What is Good Now?
Listen to the Editorial Conversation for this chapter:
“Modernity is a deal: … humans agree to give up meaning in exchange for power” [1]
The contemporary modernity[2] we are born into has seen the destruction of shared meaning. We, civilized humans of the modern world, are no longer born into a social construct that moralizes our actions or beliefs in terms of divine will; we no longer derive our place in the world from our clan, tribe, nation, or creed – we are an individual. We have reached the point in the human story where we have destroyed most shared sense of meaning and traded meaning for power. Our collective, human, power now controls the fate of the world – the construction of dams, the irrigation of cities in the desert, and the ability to move goods from anywhere in the world to an apartment in Manhattan[3].
This power we find ourselves with is both topical and mundane. You may eat eggplants grown across the country with Miso made in Japan and premium salt from Australia – it took no extra effort to source these items and in fact, it may have taken less effort, as you bought what others already thought was good. The power is both collective and individual; wielded by human organizations, rewarded by market forces, and consumed by you.
Our tastes, accents, mannerisms, and values are products of our social environment, including our culture and an individual’s access to capital. We don’t just pick the culture we like; we are born into a culture and a class from which we inherit a view of the world[4]. Culture makes us more or less likely to act in certain ways, prefer certain things, and seek out different types of experiences[5].
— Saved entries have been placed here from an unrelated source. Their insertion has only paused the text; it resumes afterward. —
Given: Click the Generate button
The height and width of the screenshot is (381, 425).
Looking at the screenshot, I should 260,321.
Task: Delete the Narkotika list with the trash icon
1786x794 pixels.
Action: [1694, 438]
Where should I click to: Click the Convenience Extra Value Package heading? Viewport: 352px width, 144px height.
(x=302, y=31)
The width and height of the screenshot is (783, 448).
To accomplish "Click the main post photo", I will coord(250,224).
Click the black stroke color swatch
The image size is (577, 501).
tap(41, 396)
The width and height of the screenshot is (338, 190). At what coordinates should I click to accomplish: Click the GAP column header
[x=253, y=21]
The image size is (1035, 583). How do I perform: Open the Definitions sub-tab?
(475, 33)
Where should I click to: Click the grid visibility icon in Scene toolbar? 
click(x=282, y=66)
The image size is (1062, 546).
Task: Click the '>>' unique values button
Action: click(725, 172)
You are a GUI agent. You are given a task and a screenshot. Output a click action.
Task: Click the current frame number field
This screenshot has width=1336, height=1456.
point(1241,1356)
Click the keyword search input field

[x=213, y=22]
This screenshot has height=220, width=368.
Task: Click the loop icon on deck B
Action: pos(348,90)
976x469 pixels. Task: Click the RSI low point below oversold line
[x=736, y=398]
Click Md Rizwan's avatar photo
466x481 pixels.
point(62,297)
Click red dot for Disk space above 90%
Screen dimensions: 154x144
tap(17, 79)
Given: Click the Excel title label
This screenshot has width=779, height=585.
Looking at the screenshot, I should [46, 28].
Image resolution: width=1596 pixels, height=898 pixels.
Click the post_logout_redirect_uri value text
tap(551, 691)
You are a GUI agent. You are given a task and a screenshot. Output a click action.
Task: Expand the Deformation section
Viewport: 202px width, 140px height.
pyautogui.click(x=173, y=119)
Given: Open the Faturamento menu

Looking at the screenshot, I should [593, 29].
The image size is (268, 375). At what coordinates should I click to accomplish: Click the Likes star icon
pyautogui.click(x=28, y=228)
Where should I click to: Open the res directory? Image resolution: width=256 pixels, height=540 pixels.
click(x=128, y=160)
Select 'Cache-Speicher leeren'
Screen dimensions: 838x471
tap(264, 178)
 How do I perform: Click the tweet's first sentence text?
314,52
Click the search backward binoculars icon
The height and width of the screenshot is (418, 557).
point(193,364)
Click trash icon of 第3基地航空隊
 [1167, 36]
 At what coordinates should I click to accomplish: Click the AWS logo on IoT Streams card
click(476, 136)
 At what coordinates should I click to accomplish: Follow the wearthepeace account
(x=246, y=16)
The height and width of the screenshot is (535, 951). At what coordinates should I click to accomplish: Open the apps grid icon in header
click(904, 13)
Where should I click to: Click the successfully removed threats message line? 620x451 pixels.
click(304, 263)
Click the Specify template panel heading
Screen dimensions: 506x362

The destruction of shared meaning has led each stratified band of social class to re-construct its own codified sets of personal meaning. These biases, virtues, and preferences are available wholesale – and sold to you by the merchants and practitioners that support these groups[6]. These mass market constructs are available cheaply or free of charge; they may be right or wrong, and they may rightly make you either a happier or more thoughtful individual – but they are not exclusive. The distinction between high-capital groups and pop culture shifts over time, as each adopts aspects of the other, as the high culture is commoditized and the low culture is elevated[7]. Our preferences in art, literature, and music are partially determined by our social position – our family’s exposure to specific cultural artifacts, the economic possibilities we inherit, and the interest of the teachers whose classes we pass through.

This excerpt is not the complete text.